The last engineer I spoke with suggested starting with three to four concurrent jobs, then jumping to seven but recommended keeping concurrent jobs as small as the backup window would allow. You could, however, go up to 21 if you REALLY wanted to push the envelope.
It's important to remember that each time you fire a backup job, a full set of Virtual Tape Libraries is loaded with a maximum of around 256. Each backup job represents 12 VTL's if I remember correctly from the engineer I spoke with last year.
Can you add any more detail or clarity to that? I never heard that about 12 or 256 before. I know that the concurrency limit is 32 and that there are other scale limits.
I thought that the number of concurrencies specificied for the dedupe or OST determined the size of the psuedo-VTL that was created. So if you have 6 concurrencies, you have one pseudo VTL with 6 pseudo drives created.
Actually Larry, you are correct, I was remembering the conversation incorrectly and thought "12" was the amount of VTL's spawned when in fact it is one for each concurrent operation you allow on the deduplication drive (I had 12 concurrent operations permitted.)
There is a hard limit of 256 VTL's though:
Apologies, I can't appear to edit my other statement. So I hope people read your response and mine!
We have a dedicated Dell R710 server with two quad core X5670's and 60GB of memory. One PCIe 2.0 x8 slot connected to a PERC H830 adapter. Twelve 6GB 12G/sec SAS disks in RAID 50 w/ 5 parity groups (using ~32tb of it for dedup space). A second H700 at x8 connected to 4 ssd drives in RAID 10 for the C drive and 4 ssd drives in RAID 10 for BE. An LTO5 SAS tape drive on an x4 adapter with a few USB drives with legacy b2d jobs on them. I can run somewhere around 10 concurrent jobs at a time without hiccups, i forget how many. It doesn't really cap out the system while backing up network systems no matter how many concurrent jobs we run. 4 gigabit nics just can't cap the system and we settled on 6 concurrent jobs due to the way our network is arranged.
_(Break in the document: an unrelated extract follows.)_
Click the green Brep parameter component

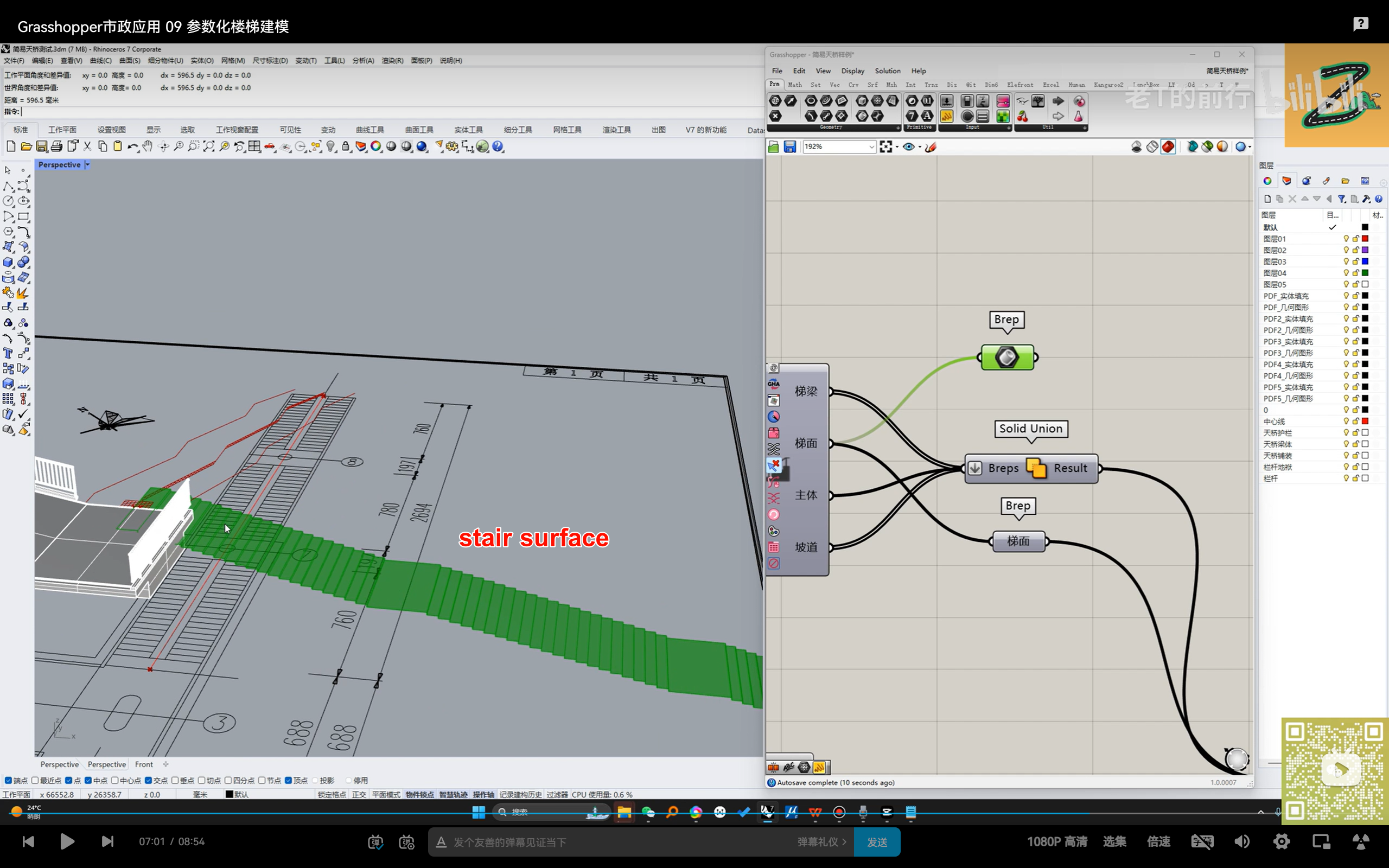click(1008, 358)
From a performance standpoint, our server has no problem transferring at 300MB/s which is 2-3x the recommended throughput for dedup storage.
I don't think you'd benefit muchg adding more processors to the BE VM. Only the DR disc creation uses more than 2 cores and that can be done from a management workstation.
We do have a problem when we try to backup the dedup storage to tape for offsite storage while other jobs are running. Too much I/O from running jobs, catalogs or verifies causes failures to tape. We have to pause the dedup storage while the tape is running or the tape backup fails. Tape drives are amazingly fast writers. I have a bit more investigation to do on this issue.
As far as running BE in a VM, i'm sure it works but I'll never do that again. A tape drive attached to the VM will inevitably stop functioning or go offline. The entire server has to be restarted to get it back online, This kind of defeats the benefits of a VM and disrupts any of the other VM's on the server. I'm already having some iops issues, in a VM it would be worse.
If you are running 2012R2 and backing up your VM's, if BE is running inside a VM, you can't utilize 2012R2's block level backup feature for incremental backups to deduplicated storage when backing up VM's directly on the server, it is very inefficient to run BE in a VM in that scenario.